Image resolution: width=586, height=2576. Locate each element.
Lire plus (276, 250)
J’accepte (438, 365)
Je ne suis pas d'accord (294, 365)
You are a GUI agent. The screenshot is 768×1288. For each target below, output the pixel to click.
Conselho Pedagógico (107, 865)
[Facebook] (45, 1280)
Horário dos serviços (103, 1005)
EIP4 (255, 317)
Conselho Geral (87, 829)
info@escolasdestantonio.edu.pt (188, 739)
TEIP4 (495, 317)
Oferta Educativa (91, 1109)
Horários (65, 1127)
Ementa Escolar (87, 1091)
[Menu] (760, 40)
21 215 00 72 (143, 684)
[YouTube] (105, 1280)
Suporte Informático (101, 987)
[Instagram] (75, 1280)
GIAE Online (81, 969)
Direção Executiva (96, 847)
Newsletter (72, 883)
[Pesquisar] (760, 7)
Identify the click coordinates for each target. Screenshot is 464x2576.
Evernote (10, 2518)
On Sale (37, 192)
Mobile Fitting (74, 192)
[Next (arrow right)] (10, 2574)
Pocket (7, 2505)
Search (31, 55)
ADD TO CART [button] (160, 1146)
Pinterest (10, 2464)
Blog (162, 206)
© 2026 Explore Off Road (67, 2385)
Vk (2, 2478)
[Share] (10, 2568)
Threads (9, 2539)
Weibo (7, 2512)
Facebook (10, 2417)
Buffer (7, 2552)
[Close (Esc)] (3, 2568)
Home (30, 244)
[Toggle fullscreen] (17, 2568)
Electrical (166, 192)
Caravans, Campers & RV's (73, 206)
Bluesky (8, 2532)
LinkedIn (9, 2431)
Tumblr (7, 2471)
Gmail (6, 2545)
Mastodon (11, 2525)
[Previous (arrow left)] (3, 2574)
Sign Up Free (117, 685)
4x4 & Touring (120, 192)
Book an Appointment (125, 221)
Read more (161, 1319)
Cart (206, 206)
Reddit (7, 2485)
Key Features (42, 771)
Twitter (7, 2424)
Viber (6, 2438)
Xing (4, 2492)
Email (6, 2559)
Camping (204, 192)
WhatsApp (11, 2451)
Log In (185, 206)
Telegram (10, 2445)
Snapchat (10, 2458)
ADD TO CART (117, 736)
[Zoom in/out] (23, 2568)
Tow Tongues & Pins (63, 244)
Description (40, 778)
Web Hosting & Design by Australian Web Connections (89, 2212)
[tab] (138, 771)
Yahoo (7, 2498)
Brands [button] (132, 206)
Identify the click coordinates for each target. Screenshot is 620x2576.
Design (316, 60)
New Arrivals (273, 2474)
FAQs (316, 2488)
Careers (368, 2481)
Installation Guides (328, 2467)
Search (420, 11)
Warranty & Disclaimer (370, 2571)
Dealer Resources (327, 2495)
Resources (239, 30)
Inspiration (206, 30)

____

Where in the entries above does the word "coordinates" appear? Copy each line that has it.

[Answer to the exercise]
Identify the click coordinates for each target. Screenshot is 464x2576.
Identify the click coordinates for each target. Screenshot is 620x2576.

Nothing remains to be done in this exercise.